"We are continuing to investigate the cybersecurity incident allegations made on June 11, 2026," a California Water Service (Cal Water) spokesperson told Security magazine.
Cal Water’s immediate actions and active investigation
Cal Water says it moved quickly after learning of the claim. "Upon becoming aware of the claim last Thursday, we immediately activated our cybersecurity response plan and launched a robust investigation," the company told Security magazine. The utility added that teams are working "around the clock to investigate" and that the probe is ongoing. Those statements frame the company's posture: rapid escalation, a standing response plan, and sustained investigative activity.
Preliminary findings: no known operational disruptions
Cal Water reported a clear early finding: "Our investigation remains ongoing, but our preliminary findings indicate that there are no known operational disruptions to our water and wastewater systems, including the billing platform." That assessment, offered while the inquiry continues, is the central operational claim in the public record to date.
The claim by Handala and outside skepticism
The incident was triggered by claims that Handala — identified in reporting as "a cyber threat group linked to Iran" — had compromised Cal Water and gained the ability to disturb water supply flow. Cybersecurity experts, according to the reporting, have questioned those assertions, noting Handala’s "tendency to overstate its actions and abilities." In short: a named group asserted control, and independent practitioners immediately urged caution about accepting the claim at face value.
Interagency cooperation and external expertise
Cal Water said it is "working in close collaboration with our state and federal government partners, as well as independent leading external experts." The company also emphasized its existing defensive measures, stating: "As a critical infrastructure company, Cal Water maintains a number of cybersecurity, water system security, and water quality assurance measures to help protect our network and systems from malicious actors." Those two points together — partnership with government and outside experts, and existing protection measures — are the company's public reassurances while investigators continue their work.

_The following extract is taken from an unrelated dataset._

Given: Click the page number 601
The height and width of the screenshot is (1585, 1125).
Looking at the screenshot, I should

How technologists, policymakers, and the public are likely to respond
Technologists and security teams will be watching the ongoing investigation and the outcome of Cal Water’s activated response plan, looking for forensic detail and confirmation of the preliminary finding that operational systems remained intact. Policymakers and regulators, and the state and federal partners Cal Water referenced, will monitor the collaboration Cal Water describes and any formal notifications or incident reports that follow from the inquiry. The public and utility customers will seek reassurance about water service continuity and billing integrity, matters Cal Water expressly said have no known disruptions so far.

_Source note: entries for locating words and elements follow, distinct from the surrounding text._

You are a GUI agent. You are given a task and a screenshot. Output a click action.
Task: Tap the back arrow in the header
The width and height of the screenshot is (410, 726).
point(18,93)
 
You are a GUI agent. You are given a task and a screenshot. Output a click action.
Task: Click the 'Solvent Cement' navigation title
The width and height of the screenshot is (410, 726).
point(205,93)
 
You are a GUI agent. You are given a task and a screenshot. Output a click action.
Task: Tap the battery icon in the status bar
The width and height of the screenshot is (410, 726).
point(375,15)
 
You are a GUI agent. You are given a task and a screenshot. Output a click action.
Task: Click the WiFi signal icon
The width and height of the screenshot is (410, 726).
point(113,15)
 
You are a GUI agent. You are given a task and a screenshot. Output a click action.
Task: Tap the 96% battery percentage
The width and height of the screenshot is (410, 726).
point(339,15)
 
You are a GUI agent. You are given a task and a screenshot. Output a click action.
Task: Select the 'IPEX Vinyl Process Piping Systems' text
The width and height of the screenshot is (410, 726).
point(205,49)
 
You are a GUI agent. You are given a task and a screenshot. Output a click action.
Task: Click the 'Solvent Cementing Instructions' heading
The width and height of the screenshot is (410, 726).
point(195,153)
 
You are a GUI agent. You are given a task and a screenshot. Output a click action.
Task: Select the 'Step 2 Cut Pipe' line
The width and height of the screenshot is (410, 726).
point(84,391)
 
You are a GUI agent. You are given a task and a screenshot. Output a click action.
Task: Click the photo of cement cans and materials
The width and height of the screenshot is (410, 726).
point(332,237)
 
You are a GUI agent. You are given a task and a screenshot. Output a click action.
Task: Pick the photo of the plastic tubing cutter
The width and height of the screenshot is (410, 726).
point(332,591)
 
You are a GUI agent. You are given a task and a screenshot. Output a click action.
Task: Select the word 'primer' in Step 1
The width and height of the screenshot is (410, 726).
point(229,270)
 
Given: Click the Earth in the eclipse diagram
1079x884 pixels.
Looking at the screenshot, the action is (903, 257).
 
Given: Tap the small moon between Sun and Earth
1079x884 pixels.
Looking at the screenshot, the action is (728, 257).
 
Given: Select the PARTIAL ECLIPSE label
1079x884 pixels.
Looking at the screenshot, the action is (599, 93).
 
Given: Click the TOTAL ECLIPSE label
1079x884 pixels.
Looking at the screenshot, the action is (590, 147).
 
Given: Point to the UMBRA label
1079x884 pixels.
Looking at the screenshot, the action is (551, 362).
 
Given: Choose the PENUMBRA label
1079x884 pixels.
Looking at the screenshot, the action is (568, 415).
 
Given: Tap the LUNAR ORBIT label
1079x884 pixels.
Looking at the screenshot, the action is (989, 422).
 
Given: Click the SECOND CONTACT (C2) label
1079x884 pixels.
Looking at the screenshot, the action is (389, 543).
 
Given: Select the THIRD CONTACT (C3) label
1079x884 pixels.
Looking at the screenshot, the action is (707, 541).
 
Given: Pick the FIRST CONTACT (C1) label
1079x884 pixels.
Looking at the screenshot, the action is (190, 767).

For now, the record is straightforward: an allegation appeared on June 11, 2026; Cal Water raised and acted on the alarm last Thursday; the utility has activated its response plan, engaged government and outside experts, and reports no known operational disruptions to water, wastewater, or billing systems as its investigation continues. Cybersecurity experts have urged caution about the original claim, and Cal Water says it "will continue to thoroughly investigate this matter and closely collaborate with our federal and state government partners." Whether the claim by Handala will be substantiated remains the central open question.